EXTRACTED INFORMATION:
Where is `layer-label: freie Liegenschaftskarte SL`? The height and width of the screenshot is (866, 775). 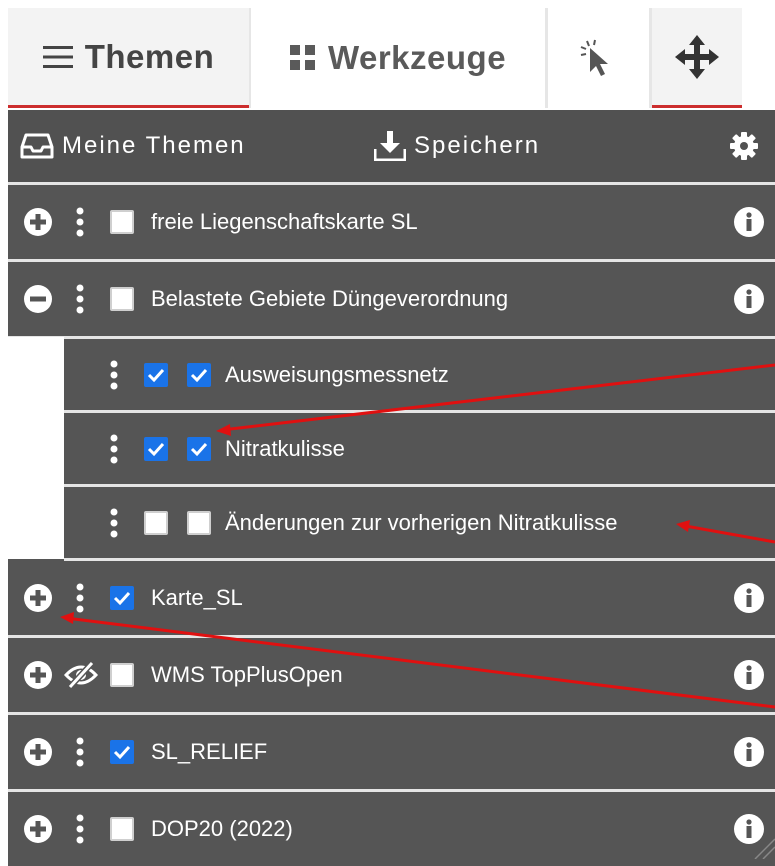
layer-label: freie Liegenschaftskarte SL is located at coordinates (284, 222).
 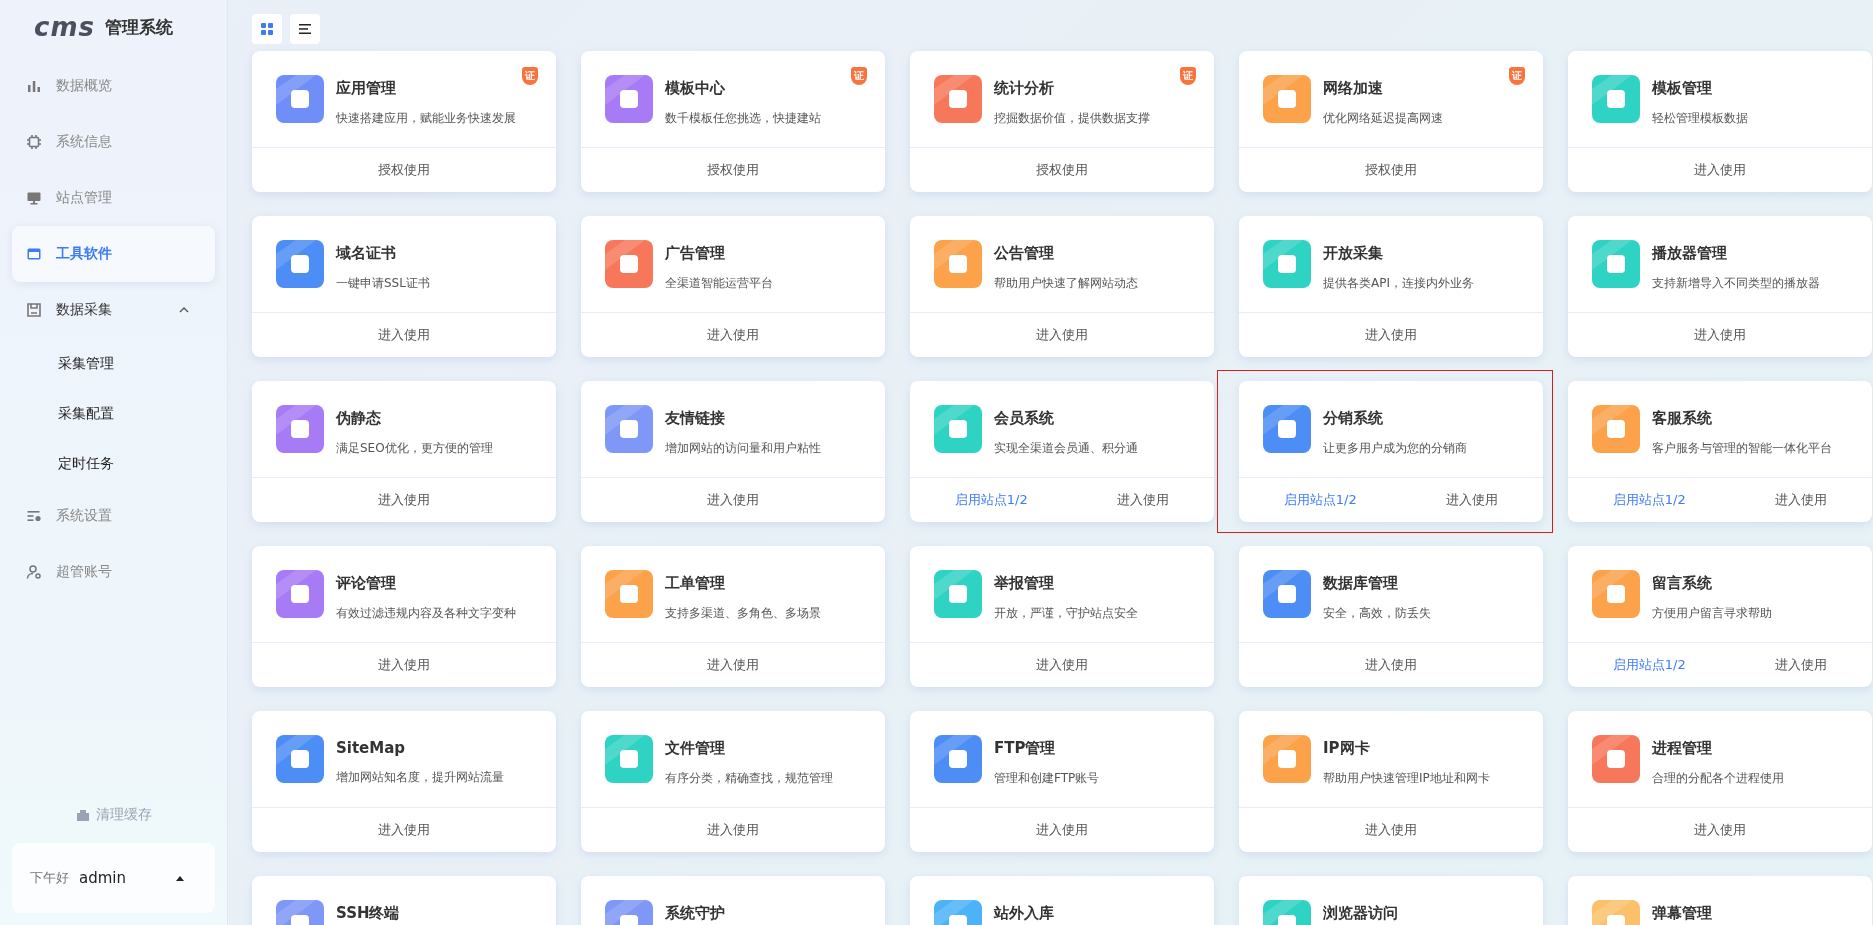 What do you see at coordinates (34, 254) in the screenshot?
I see `window-icon` at bounding box center [34, 254].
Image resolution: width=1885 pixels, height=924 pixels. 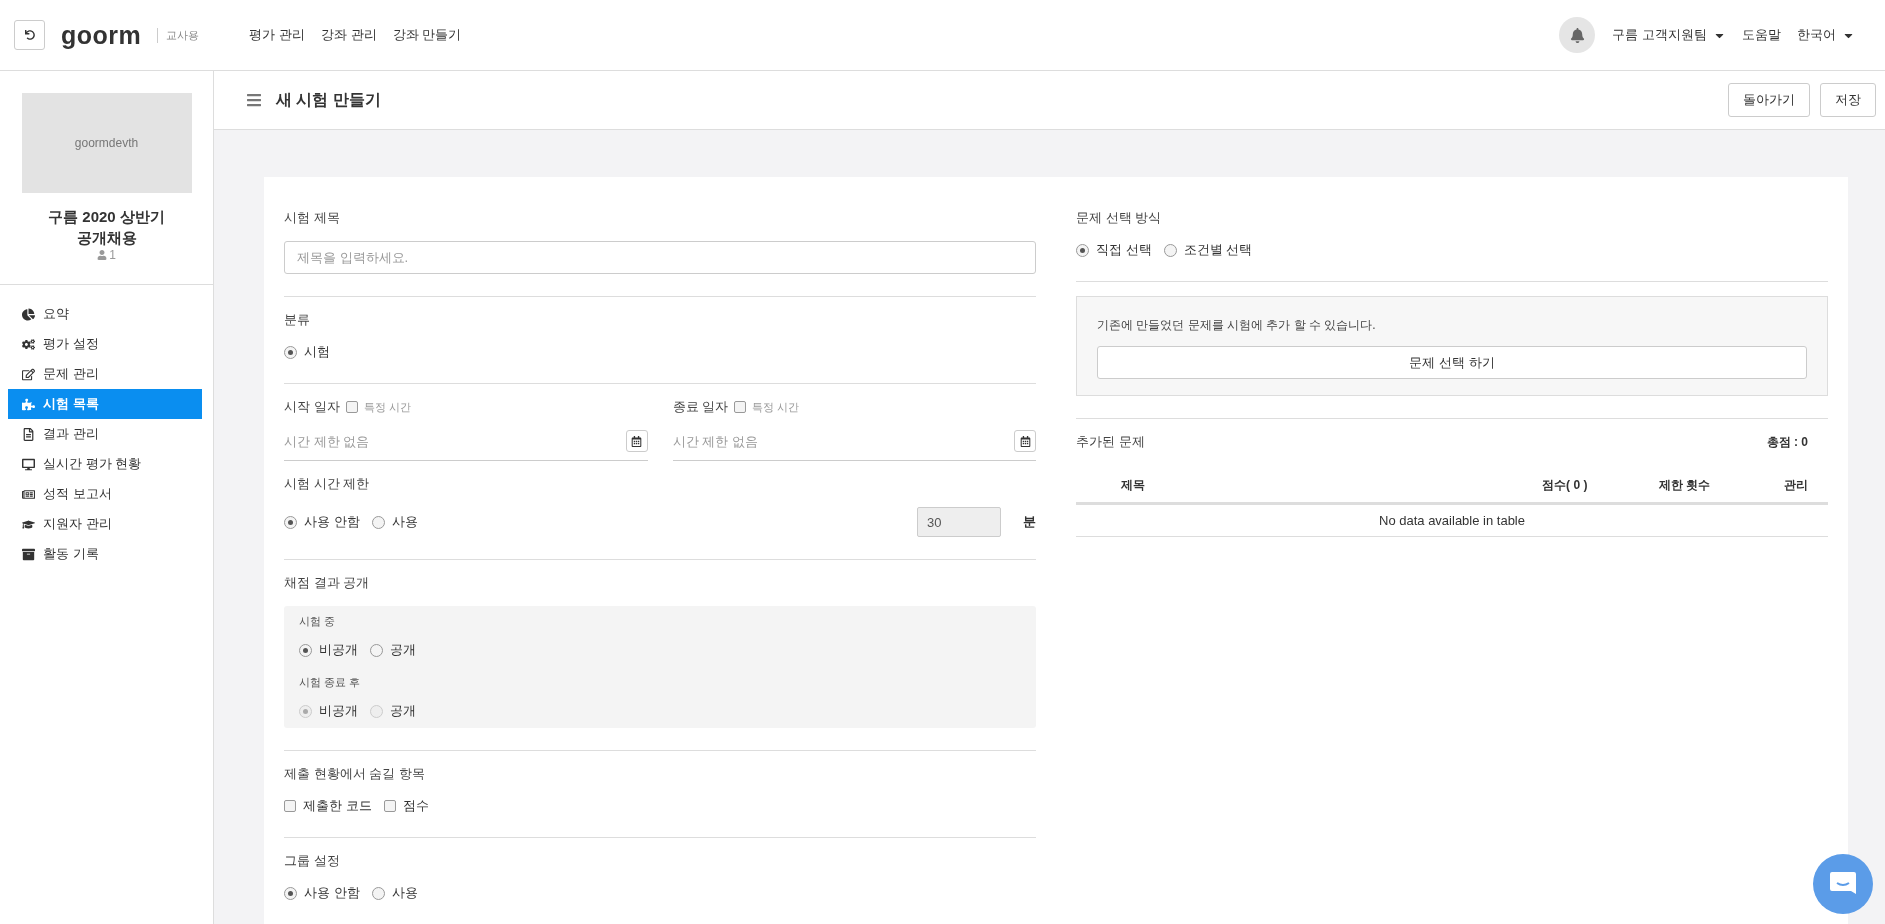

PROBLEM DESCRIPTION:
Change "pixels" to "px" throughout the records above and write them out again with everything else unchanged. Leave the pictures out of your answer.

SOLUTION:
Where is `layer-label: freie Liegenschaftskarte SL`? The height and width of the screenshot is (866, 775). 
layer-label: freie Liegenschaftskarte SL is located at coordinates (284, 222).
  What do you see at coordinates (34, 254) in the screenshot?
I see `window-icon` at bounding box center [34, 254].
Image resolution: width=1885 px, height=924 px. 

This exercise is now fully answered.